#### DATA
——————

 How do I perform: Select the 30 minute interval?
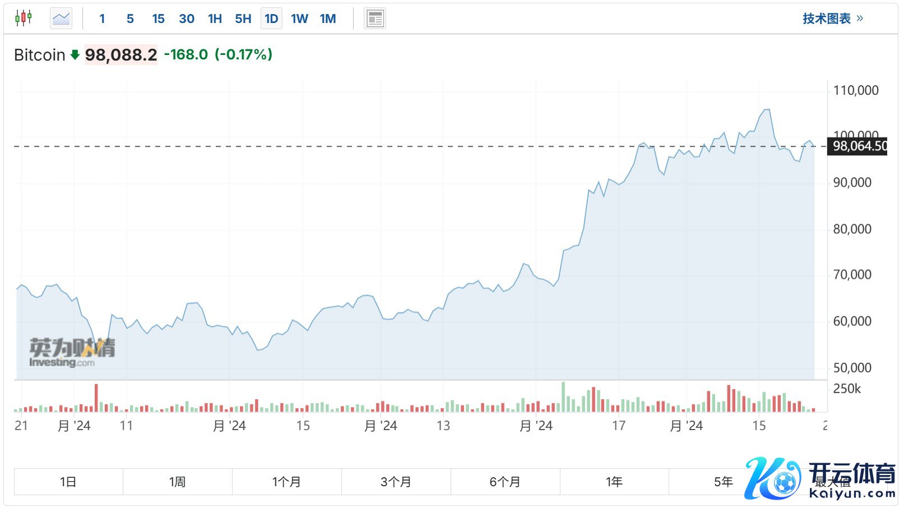tap(187, 19)
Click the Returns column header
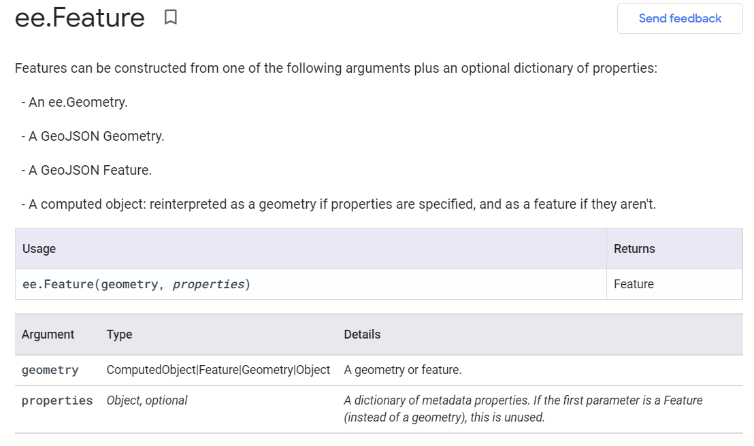The image size is (754, 446). [634, 249]
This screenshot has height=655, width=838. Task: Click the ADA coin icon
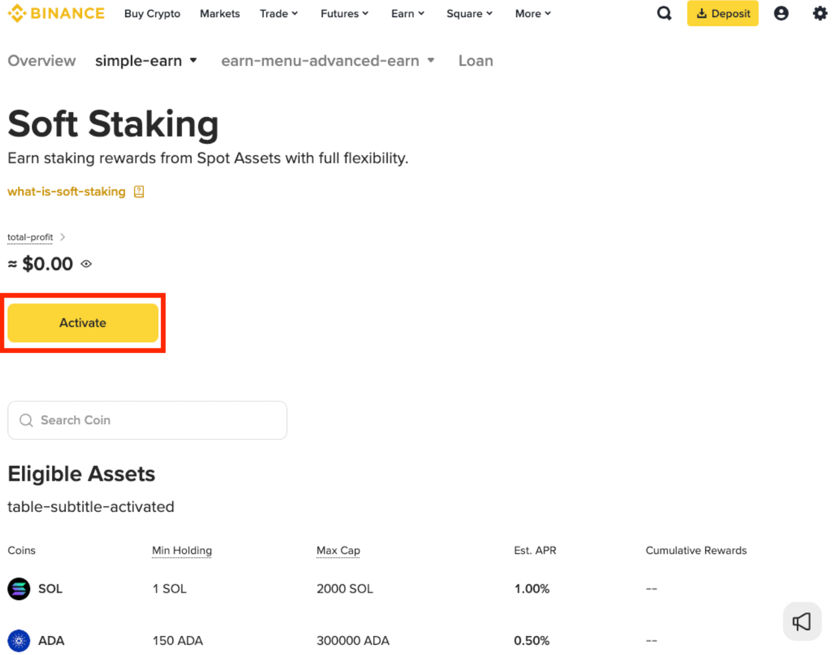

——————

#### YOUR GOAL
In the transcription, every picture is to be excluded and the records above given again exactly.

#### WRITTEN ANSWER
 How do I perform: Select the 30 minute interval?
tap(187, 19)
Click the Returns column header
The image size is (754, 446). [634, 249]
This screenshot has height=655, width=838. Task: Click the ADA coin icon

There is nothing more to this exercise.